* Task to complete: Would you repeat each line below precisely as it stands?

* Task inputs:
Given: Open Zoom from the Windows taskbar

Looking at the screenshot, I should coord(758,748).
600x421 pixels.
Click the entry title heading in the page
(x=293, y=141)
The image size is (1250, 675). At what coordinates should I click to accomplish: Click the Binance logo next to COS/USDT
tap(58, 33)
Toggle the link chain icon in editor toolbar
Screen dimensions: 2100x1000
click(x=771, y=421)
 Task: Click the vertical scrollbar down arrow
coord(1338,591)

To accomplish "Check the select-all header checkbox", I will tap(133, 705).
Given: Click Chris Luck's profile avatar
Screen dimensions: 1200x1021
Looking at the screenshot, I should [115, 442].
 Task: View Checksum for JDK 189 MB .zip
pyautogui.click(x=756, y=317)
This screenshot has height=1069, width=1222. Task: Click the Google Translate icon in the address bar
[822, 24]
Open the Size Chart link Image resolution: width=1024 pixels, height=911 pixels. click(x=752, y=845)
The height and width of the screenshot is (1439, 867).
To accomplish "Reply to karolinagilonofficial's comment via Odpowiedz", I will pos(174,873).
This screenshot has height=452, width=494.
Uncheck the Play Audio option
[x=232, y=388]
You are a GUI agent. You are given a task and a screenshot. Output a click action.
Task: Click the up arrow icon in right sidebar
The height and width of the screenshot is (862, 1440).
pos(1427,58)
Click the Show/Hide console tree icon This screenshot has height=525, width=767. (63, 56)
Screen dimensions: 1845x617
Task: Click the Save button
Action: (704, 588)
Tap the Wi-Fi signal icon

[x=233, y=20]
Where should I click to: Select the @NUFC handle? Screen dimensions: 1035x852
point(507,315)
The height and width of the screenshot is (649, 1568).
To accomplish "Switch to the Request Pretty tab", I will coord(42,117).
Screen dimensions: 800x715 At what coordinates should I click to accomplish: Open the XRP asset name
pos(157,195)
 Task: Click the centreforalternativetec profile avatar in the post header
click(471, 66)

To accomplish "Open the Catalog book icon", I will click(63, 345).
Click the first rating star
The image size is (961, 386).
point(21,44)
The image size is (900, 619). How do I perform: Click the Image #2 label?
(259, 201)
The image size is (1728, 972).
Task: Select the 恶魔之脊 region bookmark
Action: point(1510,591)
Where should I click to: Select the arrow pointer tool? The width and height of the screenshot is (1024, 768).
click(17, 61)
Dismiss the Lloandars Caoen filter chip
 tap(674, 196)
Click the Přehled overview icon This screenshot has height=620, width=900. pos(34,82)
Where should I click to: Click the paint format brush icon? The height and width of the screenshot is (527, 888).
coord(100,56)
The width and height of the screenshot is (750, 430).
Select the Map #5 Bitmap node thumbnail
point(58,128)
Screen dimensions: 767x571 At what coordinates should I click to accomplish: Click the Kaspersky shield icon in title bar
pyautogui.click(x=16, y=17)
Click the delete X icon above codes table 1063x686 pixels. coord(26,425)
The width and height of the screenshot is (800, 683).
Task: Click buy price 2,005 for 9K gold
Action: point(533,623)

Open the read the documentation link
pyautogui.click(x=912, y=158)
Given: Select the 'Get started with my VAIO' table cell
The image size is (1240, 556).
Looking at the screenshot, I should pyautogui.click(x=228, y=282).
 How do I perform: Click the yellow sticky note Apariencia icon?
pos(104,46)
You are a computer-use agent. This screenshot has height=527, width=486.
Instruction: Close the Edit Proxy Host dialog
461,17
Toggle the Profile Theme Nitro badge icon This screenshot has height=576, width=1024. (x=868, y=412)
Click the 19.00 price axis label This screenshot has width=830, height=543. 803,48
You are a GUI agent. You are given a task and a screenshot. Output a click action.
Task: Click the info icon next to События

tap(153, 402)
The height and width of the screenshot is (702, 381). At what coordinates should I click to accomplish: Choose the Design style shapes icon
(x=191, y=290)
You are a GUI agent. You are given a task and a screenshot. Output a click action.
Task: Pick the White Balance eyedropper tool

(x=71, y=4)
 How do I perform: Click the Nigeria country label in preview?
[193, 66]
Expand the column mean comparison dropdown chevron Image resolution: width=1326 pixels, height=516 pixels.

* Response for this exercise:
Given: Open Zoom from the Windows taskbar

Looking at the screenshot, I should coord(758,748).
600x421 pixels.
Click the entry title heading in the page
(x=293, y=141)
The image size is (1250, 675). At what coordinates should I click to accomplish: Click the Binance logo next to COS/USDT
tap(58, 33)
Toggle the link chain icon in editor toolbar
Screen dimensions: 2100x1000
click(x=771, y=421)
 Task: Click the vertical scrollbar down arrow
coord(1338,591)

To accomplish "Check the select-all header checkbox", I will tap(133, 705).
Given: Click Chris Luck's profile avatar
Screen dimensions: 1200x1021
Looking at the screenshot, I should [115, 442].
 Task: View Checksum for JDK 189 MB .zip
pyautogui.click(x=756, y=317)
This screenshot has height=1069, width=1222. Task: Click the Google Translate icon in the address bar
[822, 24]
Open the Size Chart link Image resolution: width=1024 pixels, height=911 pixels. click(x=752, y=845)
The height and width of the screenshot is (1439, 867).
To accomplish "Reply to karolinagilonofficial's comment via Odpowiedz", I will pos(174,873).
This screenshot has height=452, width=494.
Uncheck the Play Audio option
[x=232, y=388]
You are a GUI agent. You are given a task and a screenshot. Output a click action.
Task: Click the up arrow icon in right sidebar
The height and width of the screenshot is (862, 1440).
pos(1427,58)
Click the Show/Hide console tree icon This screenshot has height=525, width=767. (63, 56)
Screen dimensions: 1845x617
Task: Click the Save button
Action: (704, 588)
Tap the Wi-Fi signal icon

[x=233, y=20]
Where should I click to: Select the @NUFC handle? Screen dimensions: 1035x852
point(507,315)
The height and width of the screenshot is (649, 1568).
To accomplish "Switch to the Request Pretty tab", I will coord(42,117).
Screen dimensions: 800x715 At what coordinates should I click to accomplish: Open the XRP asset name
pos(157,195)
 Task: Click the centreforalternativetec profile avatar in the post header
click(471, 66)

To accomplish "Open the Catalog book icon", I will click(63, 345).
Click the first rating star
The image size is (961, 386).
point(21,44)
The image size is (900, 619). How do I perform: Click the Image #2 label?
(259, 201)
The image size is (1728, 972).
Task: Select the 恶魔之脊 region bookmark
Action: point(1510,591)
Where should I click to: Select the arrow pointer tool? The width and height of the screenshot is (1024, 768).
click(17, 61)
Dismiss the Lloandars Caoen filter chip
 tap(674, 196)
Click the Přehled overview icon This screenshot has height=620, width=900. pos(34,82)
Where should I click to: Click the paint format brush icon? The height and width of the screenshot is (527, 888).
coord(100,56)
The width and height of the screenshot is (750, 430).
Select the Map #5 Bitmap node thumbnail
point(58,128)
Screen dimensions: 767x571 At what coordinates should I click to accomplish: Click the Kaspersky shield icon in title bar
pyautogui.click(x=16, y=17)
Click the delete X icon above codes table 1063x686 pixels. coord(26,425)
The width and height of the screenshot is (800, 683).
Task: Click buy price 2,005 for 9K gold
Action: point(533,623)

Open the read the documentation link
pyautogui.click(x=912, y=158)
Given: Select the 'Get started with my VAIO' table cell
The image size is (1240, 556).
Looking at the screenshot, I should pyautogui.click(x=228, y=282).
 How do I perform: Click the yellow sticky note Apariencia icon?
pos(104,46)
You are a computer-use agent. This screenshot has height=527, width=486.
Instruction: Close the Edit Proxy Host dialog
461,17
Toggle the Profile Theme Nitro badge icon This screenshot has height=576, width=1024. (x=868, y=412)
Click the 19.00 price axis label This screenshot has width=830, height=543. 803,48
You are a GUI agent. You are given a task and a screenshot. Output a click action.
Task: Click the info icon next to События

tap(153, 402)
The height and width of the screenshot is (702, 381). At what coordinates should I click to accomplish: Choose the Design style shapes icon
(x=191, y=290)
You are a GUI agent. You are given a task and a screenshot. Output a click action.
Task: Pick the White Balance eyedropper tool

(x=71, y=4)
 How do I perform: Click the Nigeria country label in preview?
[193, 66]
Expand the column mean comparison dropdown chevron Image resolution: width=1326 pixels, height=516 pixels.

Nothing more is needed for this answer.